To make matters worse, nationwide power outages have hampered agricultural efforts. Summer paddy yields in Andhra Pradesh’s Anantapur area have decreased due to unplanned power outages. Farmers in Hyderabad are claiming that power outages lasting six to ten hours are preventing them from harvesting the Rabi crop, which began in April.
Farmers in Gujarat are also frustrated by the frequent power outages. Borewells have been reported drying up in Gujarat, resulting in a drinking water deficit, and the lack of water owing to continuous power outages is negatively affecting agriculture.
In agriculture, unpredictability raises production costs while also lowering crop output. “While the planting season has yet to begin, harvesting and transportation for the Rabi crop have begun. Power outages may have a minor impact, particularly on fruits and vegetables stored in cold storage facilities. Diesel generator backups are available for select areas, but they may raise expenses,” says Hetal Gandhi, head of CRISIL Research.
India’s Make in India Setback?
India has been positioning itself as an important link in the global supply chain to the West for some time. The Indian government has been courting the world’s largest manufacturers to build up factories in the nation and sell to the rest of the globe, from Tesla’s electric vehicles to Intel’s processors.
However, for manufacturing to be economically viable, enterprises must have access to reliable electricity at a reasonable cost. Given the present geopolitical situation, India would have had an easier time convincing them to relocate a portion of their global supply chains to India—especially at a time when China is experiencing power outages and Covid-related lockdowns.
Long power outages in India, on the other hand, have neutralized the benefit that may have persuaded the West to diversify its industrial base in Asia to mitigate the dangers connected with China.

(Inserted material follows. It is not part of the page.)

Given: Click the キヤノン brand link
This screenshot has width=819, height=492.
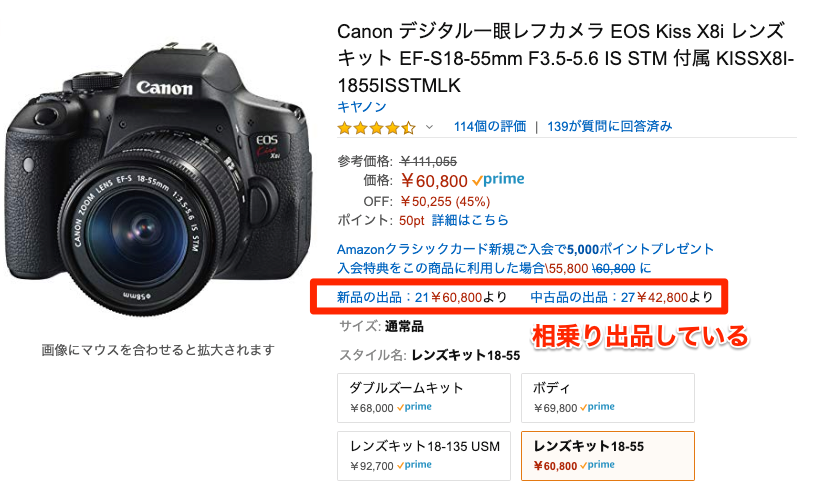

“China’s proportion of labour-intensive exports climbed from 13.9 per cent in 2000, a year before it joined the World Trade Organization, to 26.9 per cent in 2018, roughly where it had been for the previous four years,” according to a Deloitte analysis. China’s concentration on efficiency is one of the reasons for the country’s supremacy in labour-intensive exports, despite higher pay than India. Despite its best efforts, India has been unable to compete with its Asian neighbour on this front, with productivity hours lost owing to power outages playing a significant role.
The cost advantage of small-scale enterprises in Punjab has been damaged by higher input costs combined with unpredictable power disruptions. For example, the export market for hand tools is being lost to China.
“Unscheduled power outages are occurring in Punjab. My background is in the hand tool sector, where forging is done in furnaces. When the electricity goes out, the material in the furnaces spoils, and the product quality suffers. It’s a major setback. With diesel prices so high, keeping the generators running for the equipment is too expensive. Small-scale enterprises are in a very tough condition, and orders have decreased “Ludhiana Hand Tools Association president SC Ralhan comments
Ralhan says that about 90% of his industry’s output is exported, and clients are being driven towards China due to increased steel pricing in India and bigger geopolitical challenges.
India’s per capita income is barely one-third of the global average, despite being the world’s fastest-growing economy. The country will not experience any development in the next years until it provides 24×7 power to its people and industries. When calculating India’s economic growth, the Ministry of Finance should take into consideration the cost and availability of power to various industries.